**** Artigo ****

É forçoso reconhecer que a controvérsia entre a consciência autônoma e
a consciência heterônoma acontece na esfera secundária e não primitiva. A autonomia
é correlativa à heteronomia. Não existe autonomia formal na profundidade da
liberdade espiritual, pois ali não existe distinção entre autonomia e teonomia.
A consciência teonômica livre se eleva ao mesmo tempo acima da autonomia e da
heteronomia. A autonomia é ainda uma noção inteiramente formal da liberdade, e
ela afirma essa última em função do Adão natural, ignorando o porquê de ser ela
necessária. A autonomia e a heteronomia são categorias jurídicas, e não
espirituais; elas se constituíram para um mundo dividido, no qual reina a obrigação.
Mas a liberdade é uma categoria espiritual, ela reside numa profundidade maior
do que toda controvérsia sobre autonomia e heteronomia. Um mundo no qual a
autonomia se afirme contra a heteronomia perdeu sua liberdade de espírito. A
consciência autônoma consiste numa consciência formal. Ela corresponde a esse
estágio da vida espiritual no qual a liberdade tão tem objeto, onde ela ainda
não se encontra orientada para um objetivo determinado, onde eu quer ser livre
de toda obrigação e de todo arbítrio exterior, onde eu quero determinar a mim
mesmo por minha própria vontade, onde eu quero viver segundo a minha lei. A autonomia
se opõe não somente à heteronomia, no que ela está certa, mas também à teonomia,
no que ela está errada.

**** Material fornecido ****

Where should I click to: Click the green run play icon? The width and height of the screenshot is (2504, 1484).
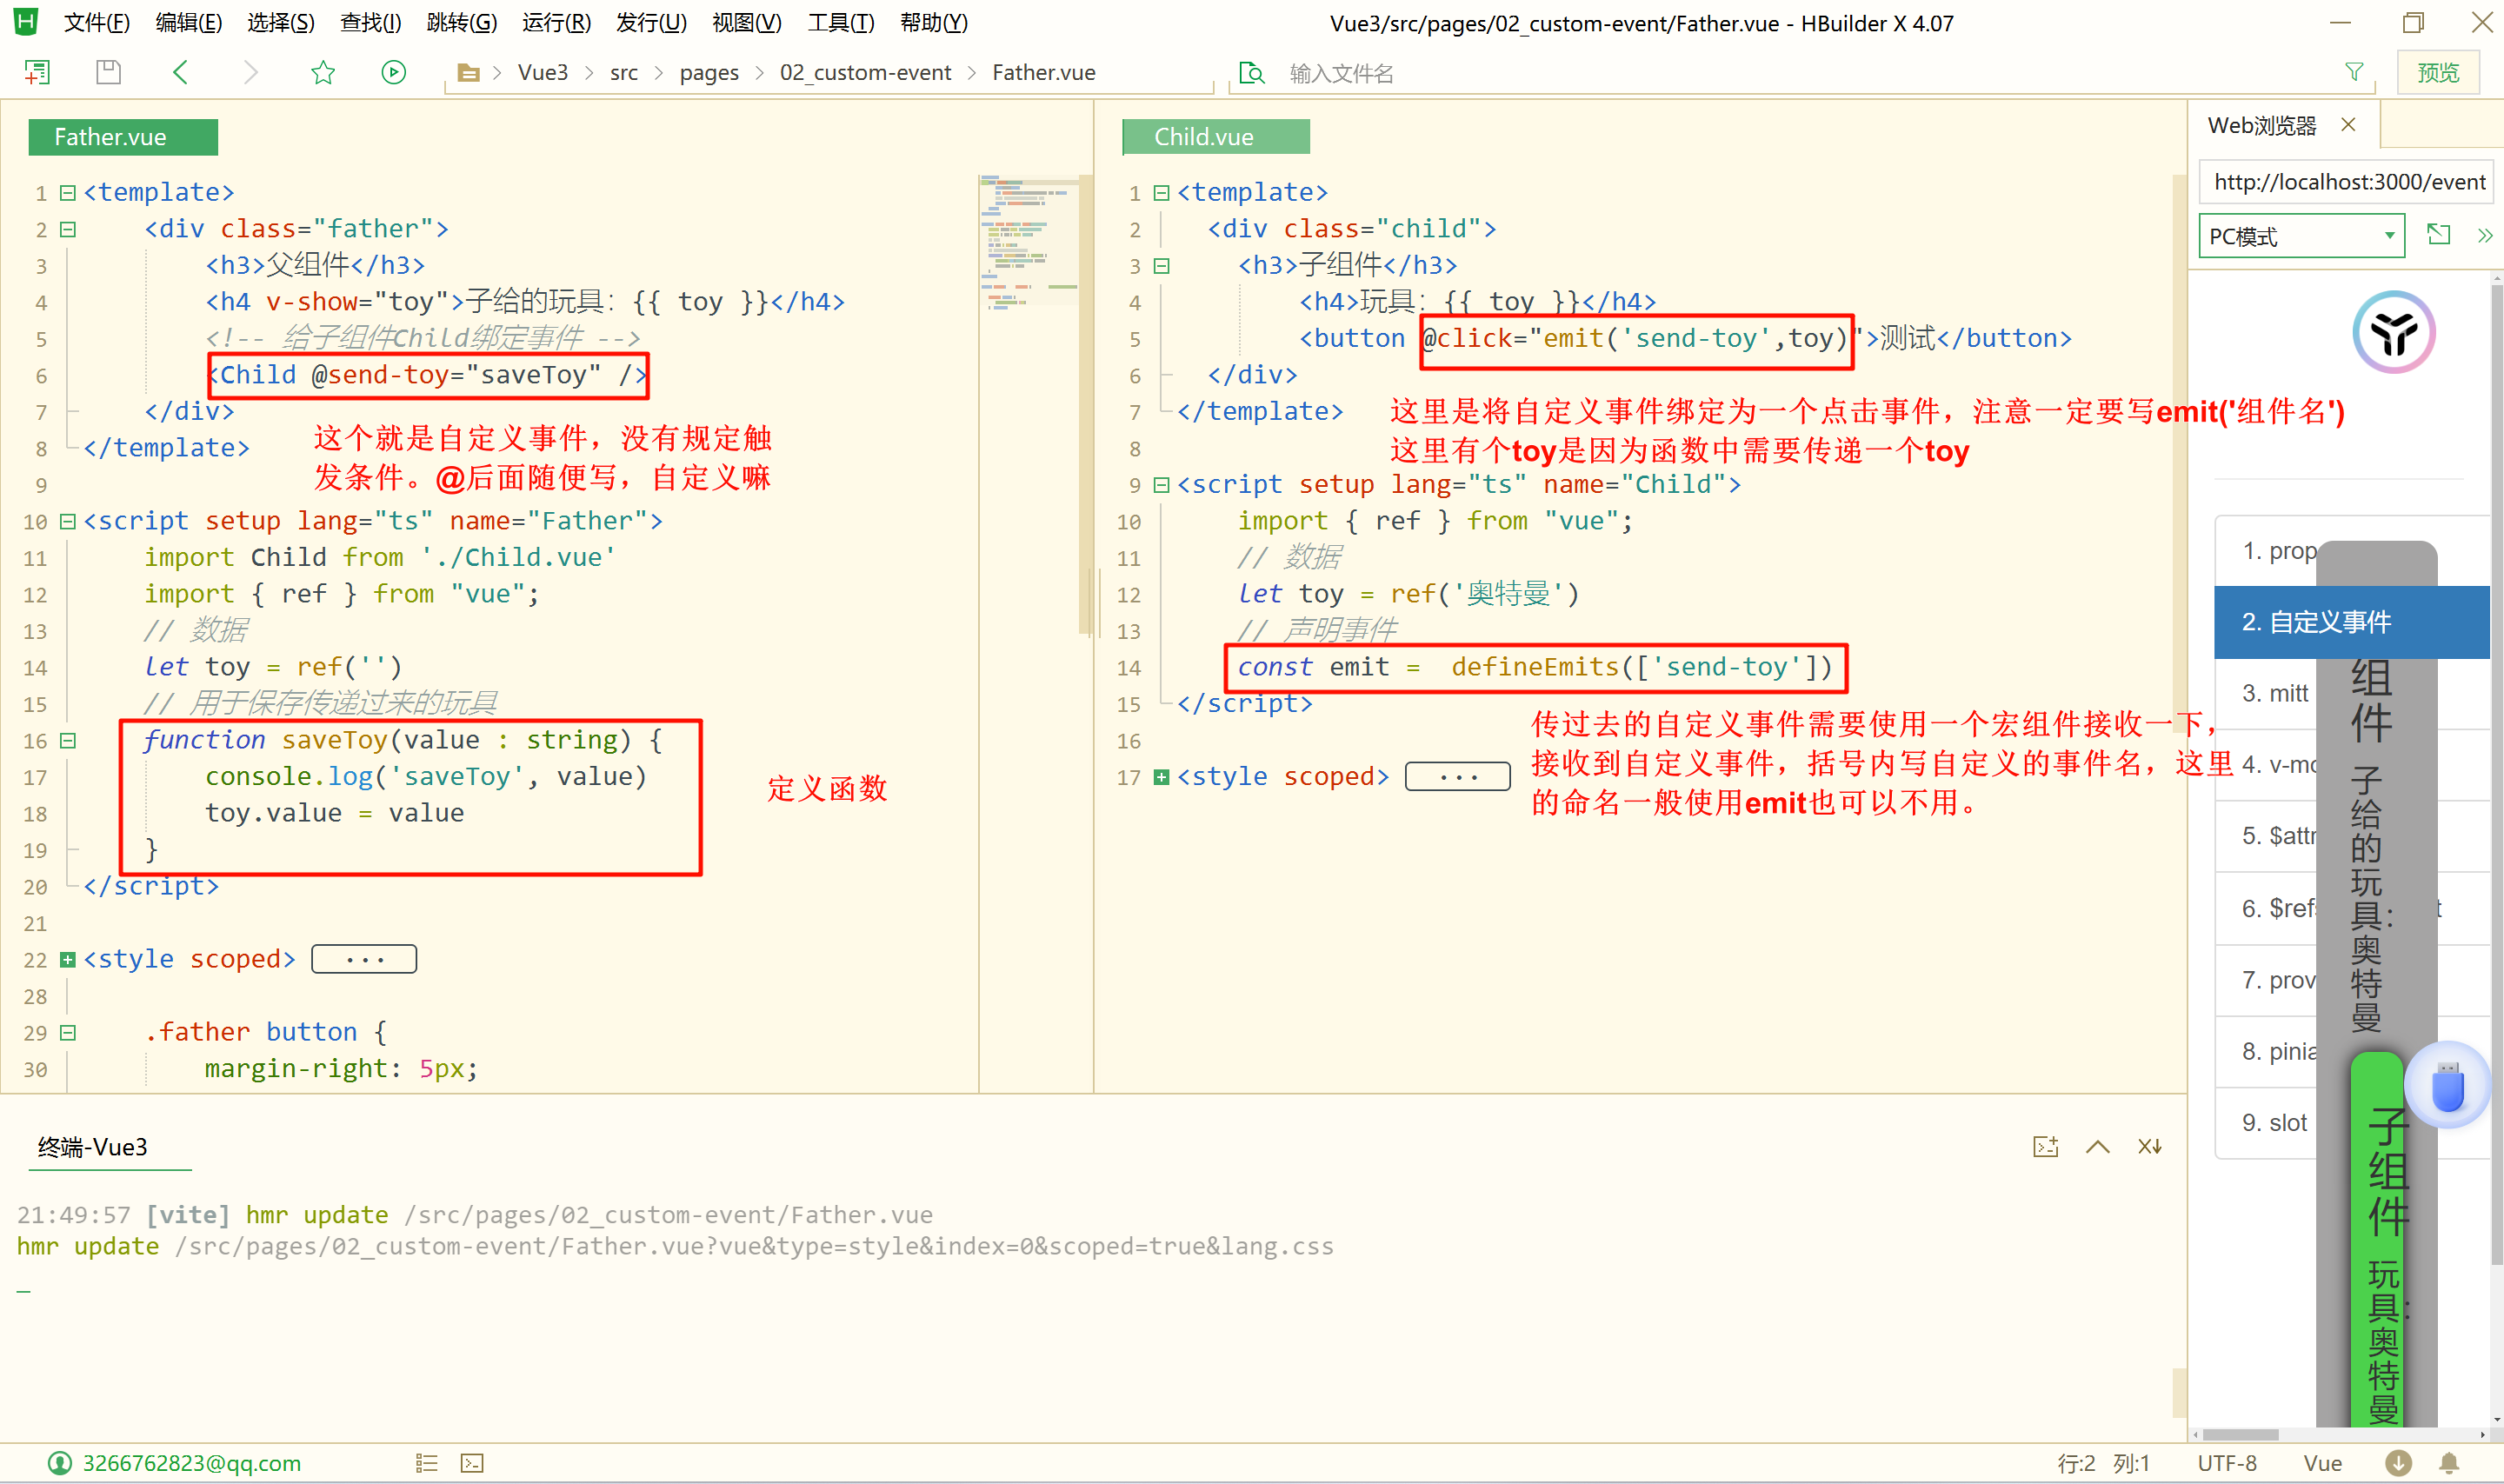click(393, 72)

****

## Tarefas do exercício
[1] As afirmações a seguir concordam com o texto sobre autonomia e liberdade? (a) Autonomia e heteronomia são categorias espirituais. (b) A liberdade é uma categoria espiritual. (c) A consciência teonômica livre fica abaixo da autonomia. Responda sim ou não a cada uma e cite entre aspas as palavras exatas do texto que decidem.
[2] Atualize o trecho do texto sobre autonomia e liberdade que começa em "É forçoso reconhecer" e termina em "reina a obrigação.", trocando "jurídicas" por "legais".
As linhas não têm nenhum papel nesta atividade.

## Respostas do exercício
[1]
(a) Não: "A autonomia e a heteronomia são categorias jurídicas, e não espirituais".
(b) Sim: "Mas a liberdade é uma categoria espiritual".
(c) Não: "A consciência teonômica livre se eleva ao mesmo tempo acima da autonomia e da heteronomia".

[2]
É forçoso reconhecer que a controvérsia entre a consciência autônoma e
a consciência heterônoma acontece na esfera secundária e não primitiva. A autonomia
é correlativa à heteronomia. Não existe autonomia formal na profundidade da
liberdade espiritual, pois ali não existe distinção entre autonomia e teonomia.
A consciência teonômica livre se eleva ao mesmo tempo acima da autonomia e da
heteronomia. A autonomia é ainda uma noção inteiramente formal da liberdade, e
ela afirma essa última em função do Adão natural, ignorando o porquê de ser ela
necessária. A autonomia e a heteronomia são categorias legais, e não
espirituais; elas se constituíram para um mundo dividido, no qual reina a obrigação.